Task to carry out
Once the line with "金屬吊飾、鑰匙圈 (1035, 567)" is found in the entries below, print it and each following line exactly, stopping after the line with "Top 5 novic za začetek dneva: Kdo"; print nothing else.

Data for the task

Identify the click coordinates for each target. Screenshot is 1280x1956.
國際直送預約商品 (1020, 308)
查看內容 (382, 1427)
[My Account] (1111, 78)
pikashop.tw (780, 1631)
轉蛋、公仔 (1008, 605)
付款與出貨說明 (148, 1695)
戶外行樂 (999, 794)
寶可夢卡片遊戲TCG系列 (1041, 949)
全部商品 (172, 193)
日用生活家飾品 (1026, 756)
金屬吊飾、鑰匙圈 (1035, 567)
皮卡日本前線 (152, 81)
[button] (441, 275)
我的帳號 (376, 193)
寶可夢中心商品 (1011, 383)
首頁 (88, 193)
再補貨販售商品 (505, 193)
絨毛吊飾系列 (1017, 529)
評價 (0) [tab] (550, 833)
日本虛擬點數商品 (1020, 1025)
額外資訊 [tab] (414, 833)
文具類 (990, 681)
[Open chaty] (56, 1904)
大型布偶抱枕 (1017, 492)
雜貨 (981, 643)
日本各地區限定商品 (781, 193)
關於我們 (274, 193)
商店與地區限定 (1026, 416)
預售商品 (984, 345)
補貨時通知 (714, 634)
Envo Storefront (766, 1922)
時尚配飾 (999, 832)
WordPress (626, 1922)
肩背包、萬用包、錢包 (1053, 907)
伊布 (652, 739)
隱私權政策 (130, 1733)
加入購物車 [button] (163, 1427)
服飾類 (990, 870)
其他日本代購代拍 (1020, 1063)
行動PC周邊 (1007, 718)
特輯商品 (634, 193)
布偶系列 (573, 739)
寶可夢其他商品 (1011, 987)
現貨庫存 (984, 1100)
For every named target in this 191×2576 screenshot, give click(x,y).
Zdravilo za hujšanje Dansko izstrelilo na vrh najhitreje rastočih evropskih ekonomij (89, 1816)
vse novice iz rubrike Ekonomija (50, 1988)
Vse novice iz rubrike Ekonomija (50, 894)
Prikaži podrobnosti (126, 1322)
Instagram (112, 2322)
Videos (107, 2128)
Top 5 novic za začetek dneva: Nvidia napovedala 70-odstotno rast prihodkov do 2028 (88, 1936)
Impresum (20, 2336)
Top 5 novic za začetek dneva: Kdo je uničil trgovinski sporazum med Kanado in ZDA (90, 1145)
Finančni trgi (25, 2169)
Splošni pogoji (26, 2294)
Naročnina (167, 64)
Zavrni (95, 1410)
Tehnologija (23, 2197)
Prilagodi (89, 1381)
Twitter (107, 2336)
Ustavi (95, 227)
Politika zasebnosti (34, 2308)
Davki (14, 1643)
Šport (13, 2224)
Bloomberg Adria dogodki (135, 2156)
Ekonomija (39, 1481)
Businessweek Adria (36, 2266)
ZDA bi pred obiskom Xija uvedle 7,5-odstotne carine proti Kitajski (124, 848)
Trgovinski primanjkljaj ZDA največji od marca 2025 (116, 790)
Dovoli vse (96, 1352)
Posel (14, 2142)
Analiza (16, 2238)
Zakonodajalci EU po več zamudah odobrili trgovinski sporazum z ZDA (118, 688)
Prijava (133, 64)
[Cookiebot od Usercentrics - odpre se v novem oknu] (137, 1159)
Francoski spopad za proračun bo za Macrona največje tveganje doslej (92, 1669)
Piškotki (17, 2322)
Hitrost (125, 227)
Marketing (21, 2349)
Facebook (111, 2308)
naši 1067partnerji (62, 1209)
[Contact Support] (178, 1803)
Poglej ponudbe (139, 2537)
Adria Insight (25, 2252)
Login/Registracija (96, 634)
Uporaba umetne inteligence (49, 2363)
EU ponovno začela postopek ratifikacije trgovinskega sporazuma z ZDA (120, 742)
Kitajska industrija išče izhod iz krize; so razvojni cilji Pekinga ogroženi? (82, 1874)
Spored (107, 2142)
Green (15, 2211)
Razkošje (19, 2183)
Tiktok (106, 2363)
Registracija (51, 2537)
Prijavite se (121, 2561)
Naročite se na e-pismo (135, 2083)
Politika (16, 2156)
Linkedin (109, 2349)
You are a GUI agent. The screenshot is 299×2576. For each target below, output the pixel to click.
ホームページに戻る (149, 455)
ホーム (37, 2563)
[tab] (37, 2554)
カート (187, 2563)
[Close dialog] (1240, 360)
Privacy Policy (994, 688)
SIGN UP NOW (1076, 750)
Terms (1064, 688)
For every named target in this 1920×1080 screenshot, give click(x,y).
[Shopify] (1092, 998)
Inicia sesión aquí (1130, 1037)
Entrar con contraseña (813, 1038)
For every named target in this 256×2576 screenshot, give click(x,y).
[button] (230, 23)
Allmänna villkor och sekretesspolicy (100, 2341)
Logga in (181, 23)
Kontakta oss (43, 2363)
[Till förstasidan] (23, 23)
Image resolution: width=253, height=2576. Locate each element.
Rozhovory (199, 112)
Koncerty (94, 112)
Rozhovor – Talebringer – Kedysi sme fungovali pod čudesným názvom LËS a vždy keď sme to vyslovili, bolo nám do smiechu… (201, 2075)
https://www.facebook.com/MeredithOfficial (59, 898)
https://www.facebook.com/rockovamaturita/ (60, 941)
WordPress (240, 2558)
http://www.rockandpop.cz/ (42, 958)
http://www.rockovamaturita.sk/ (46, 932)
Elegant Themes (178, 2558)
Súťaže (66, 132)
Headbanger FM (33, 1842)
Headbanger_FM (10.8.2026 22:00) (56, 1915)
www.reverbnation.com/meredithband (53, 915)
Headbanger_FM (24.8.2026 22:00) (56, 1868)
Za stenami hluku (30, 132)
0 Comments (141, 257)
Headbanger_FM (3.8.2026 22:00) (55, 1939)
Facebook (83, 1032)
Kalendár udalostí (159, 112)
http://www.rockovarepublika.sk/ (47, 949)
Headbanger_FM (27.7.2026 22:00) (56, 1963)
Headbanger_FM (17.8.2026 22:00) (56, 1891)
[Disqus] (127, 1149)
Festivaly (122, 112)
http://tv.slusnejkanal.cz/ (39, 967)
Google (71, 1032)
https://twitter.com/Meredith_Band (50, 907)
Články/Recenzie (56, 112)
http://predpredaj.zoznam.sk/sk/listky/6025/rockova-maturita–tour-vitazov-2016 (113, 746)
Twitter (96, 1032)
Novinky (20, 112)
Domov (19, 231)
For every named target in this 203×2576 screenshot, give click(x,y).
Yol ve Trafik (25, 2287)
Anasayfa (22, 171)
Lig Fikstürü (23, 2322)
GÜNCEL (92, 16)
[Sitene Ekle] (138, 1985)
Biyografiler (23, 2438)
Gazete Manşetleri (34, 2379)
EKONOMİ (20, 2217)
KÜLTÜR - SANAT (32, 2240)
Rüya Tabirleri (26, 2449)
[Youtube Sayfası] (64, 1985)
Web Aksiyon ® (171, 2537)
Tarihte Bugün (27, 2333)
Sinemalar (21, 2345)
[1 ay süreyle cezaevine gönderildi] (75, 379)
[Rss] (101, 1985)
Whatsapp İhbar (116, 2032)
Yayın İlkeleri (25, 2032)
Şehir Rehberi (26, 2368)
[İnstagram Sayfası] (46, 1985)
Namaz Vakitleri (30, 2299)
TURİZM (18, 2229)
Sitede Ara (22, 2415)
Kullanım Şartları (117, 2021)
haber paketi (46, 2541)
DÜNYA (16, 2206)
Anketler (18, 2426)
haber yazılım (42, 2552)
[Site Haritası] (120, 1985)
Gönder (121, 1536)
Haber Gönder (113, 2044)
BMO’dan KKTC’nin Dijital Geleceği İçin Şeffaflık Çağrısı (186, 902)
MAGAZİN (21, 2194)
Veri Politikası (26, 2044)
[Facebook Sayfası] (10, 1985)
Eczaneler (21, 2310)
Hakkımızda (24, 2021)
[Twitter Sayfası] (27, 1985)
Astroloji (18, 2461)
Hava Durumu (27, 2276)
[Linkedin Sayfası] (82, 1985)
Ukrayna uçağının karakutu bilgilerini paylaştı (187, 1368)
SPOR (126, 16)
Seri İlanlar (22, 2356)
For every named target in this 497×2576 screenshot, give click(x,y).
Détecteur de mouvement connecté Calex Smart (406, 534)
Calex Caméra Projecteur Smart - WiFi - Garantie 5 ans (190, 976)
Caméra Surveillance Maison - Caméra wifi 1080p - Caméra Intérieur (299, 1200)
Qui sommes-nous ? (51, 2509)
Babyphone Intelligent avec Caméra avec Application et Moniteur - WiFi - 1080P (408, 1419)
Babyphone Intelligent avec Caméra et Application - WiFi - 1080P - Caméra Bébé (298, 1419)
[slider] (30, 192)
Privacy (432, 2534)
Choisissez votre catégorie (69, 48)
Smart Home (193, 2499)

Exercise result
金屬吊飾、鑰匙圈 (1035, 567)
皮卡日本前線 (152, 81)
[button] (441, 275)
我的帳號 (376, 193)
寶可夢中心商品 (1011, 383)
首頁 (88, 193)
再補貨販售商品 (505, 193)
絨毛吊飾系列 (1017, 529)
評價 (0) [tab] (550, 833)
日本虛擬點數商品 (1020, 1025)
額外資訊 [tab] (414, 833)
文具類 (990, 681)
[Open chaty] (56, 1904)
大型布偶抱枕 (1017, 492)
雜貨 (981, 643)
日本各地區限定商品 (781, 193)
關於我們 (274, 193)
商店與地區限定 (1026, 416)
預售商品 (984, 345)
補貨時通知 (714, 634)
Envo Storefront (766, 1922)
時尚配飾 (999, 832)
WordPress (626, 1922)
肩背包、萬用包、錢包 (1053, 907)
伊布 (652, 739)
隱私權政策 (130, 1733)
加入購物車 [button] (163, 1427)
服飾類 (990, 870)
其他日本代購代拍 (1020, 1063)
行動PC周邊 (1007, 718)
特輯商品 (634, 193)
布偶系列 (573, 739)
寶可夢其他商品 (1011, 987)
現貨庫存 (984, 1100)
For every named target in this 191×2576 screenshot, give click(x,y).
Zdravilo za hujšanje Dansko izstrelilo na vrh najhitreje rastočih evropskih ekonomij (89, 1816)
vse novice iz rubrike Ekonomija (50, 1988)
Vse novice iz rubrike Ekonomija (50, 894)
Prikaži podrobnosti (126, 1322)
Instagram (112, 2322)
Videos (107, 2128)
Top 5 novic za začetek dneva: Nvidia napovedala 70-odstotno rast prihodkov do 2028 (88, 1936)
Impresum (20, 2336)
Top 5 novic za začetek dneva: Kdo je uničil trgovinski sporazum med Kanado in ZDA (90, 1145)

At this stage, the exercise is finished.